Stored entries
::::::::::

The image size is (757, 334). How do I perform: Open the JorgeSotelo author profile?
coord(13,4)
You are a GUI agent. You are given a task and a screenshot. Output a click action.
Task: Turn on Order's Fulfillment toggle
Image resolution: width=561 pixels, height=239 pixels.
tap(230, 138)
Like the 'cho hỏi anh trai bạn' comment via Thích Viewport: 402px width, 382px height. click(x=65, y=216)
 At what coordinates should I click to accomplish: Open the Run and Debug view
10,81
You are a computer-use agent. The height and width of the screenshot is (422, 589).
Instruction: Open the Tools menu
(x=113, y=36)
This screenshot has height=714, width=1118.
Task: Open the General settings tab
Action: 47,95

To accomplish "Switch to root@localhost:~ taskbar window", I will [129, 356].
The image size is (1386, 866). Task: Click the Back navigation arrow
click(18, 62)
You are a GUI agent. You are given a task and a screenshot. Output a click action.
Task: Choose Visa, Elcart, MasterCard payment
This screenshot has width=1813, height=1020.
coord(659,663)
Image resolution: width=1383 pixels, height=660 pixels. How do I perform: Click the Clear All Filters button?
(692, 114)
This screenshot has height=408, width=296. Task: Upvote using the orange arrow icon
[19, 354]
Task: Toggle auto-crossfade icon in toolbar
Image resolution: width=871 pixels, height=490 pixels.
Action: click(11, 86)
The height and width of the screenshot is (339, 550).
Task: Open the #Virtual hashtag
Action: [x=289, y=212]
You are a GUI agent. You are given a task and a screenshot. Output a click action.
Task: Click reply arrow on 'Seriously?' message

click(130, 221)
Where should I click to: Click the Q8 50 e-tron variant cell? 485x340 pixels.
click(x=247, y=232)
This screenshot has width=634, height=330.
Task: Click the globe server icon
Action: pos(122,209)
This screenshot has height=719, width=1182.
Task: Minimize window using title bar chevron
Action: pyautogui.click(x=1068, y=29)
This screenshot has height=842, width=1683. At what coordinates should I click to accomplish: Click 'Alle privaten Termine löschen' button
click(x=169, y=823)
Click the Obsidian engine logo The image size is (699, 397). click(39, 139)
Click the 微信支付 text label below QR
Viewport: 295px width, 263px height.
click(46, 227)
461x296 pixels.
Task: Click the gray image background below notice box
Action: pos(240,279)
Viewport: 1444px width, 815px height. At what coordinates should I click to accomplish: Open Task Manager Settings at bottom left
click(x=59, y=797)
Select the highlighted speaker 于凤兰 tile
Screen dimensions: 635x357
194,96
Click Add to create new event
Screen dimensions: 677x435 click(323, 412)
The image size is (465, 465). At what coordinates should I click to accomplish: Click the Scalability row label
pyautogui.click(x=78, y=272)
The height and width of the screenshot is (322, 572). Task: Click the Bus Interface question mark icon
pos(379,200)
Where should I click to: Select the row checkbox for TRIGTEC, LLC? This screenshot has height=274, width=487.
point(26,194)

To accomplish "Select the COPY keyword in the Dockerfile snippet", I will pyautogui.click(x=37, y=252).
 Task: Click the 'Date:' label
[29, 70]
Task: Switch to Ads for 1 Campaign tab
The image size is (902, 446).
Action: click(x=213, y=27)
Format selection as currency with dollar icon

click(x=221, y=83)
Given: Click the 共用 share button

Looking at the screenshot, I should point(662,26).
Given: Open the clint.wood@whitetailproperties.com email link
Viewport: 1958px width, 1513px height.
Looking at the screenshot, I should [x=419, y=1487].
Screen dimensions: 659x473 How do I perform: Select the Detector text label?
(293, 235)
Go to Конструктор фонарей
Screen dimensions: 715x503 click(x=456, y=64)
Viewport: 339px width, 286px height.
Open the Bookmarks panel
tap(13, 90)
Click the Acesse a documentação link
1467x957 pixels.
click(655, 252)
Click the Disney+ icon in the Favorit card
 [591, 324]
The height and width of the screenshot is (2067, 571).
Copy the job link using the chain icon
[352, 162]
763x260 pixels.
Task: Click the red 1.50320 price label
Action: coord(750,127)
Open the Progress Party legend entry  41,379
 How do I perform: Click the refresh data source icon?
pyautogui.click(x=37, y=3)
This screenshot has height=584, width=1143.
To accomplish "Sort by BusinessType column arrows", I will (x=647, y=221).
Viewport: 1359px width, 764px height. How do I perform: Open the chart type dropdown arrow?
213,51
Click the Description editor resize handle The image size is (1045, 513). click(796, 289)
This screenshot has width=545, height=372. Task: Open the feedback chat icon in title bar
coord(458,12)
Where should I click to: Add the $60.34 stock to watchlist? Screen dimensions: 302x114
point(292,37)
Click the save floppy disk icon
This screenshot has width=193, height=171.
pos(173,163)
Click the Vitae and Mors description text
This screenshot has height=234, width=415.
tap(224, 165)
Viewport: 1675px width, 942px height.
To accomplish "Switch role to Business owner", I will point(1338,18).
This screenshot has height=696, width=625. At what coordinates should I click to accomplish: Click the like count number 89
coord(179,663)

::::::::::

Aim of the task
Reproduce the material line for line, starting with its very first line and ending with the line that contains "click(18, 62)", both included.

The answer
The image size is (757, 334). How do I perform: Open the JorgeSotelo author profile?
coord(13,4)
You are a GUI agent. You are given a task and a screenshot. Output a click action.
Task: Turn on Order's Fulfillment toggle
Image resolution: width=561 pixels, height=239 pixels.
tap(230, 138)
Like the 'cho hỏi anh trai bạn' comment via Thích Viewport: 402px width, 382px height. click(x=65, y=216)
 At what coordinates should I click to accomplish: Open the Run and Debug view
10,81
You are a computer-use agent. The height and width of the screenshot is (422, 589).
Instruction: Open the Tools menu
(x=113, y=36)
This screenshot has height=714, width=1118.
Task: Open the General settings tab
Action: 47,95

To accomplish "Switch to root@localhost:~ taskbar window", I will [129, 356].
The image size is (1386, 866). Task: Click the Back navigation arrow
click(18, 62)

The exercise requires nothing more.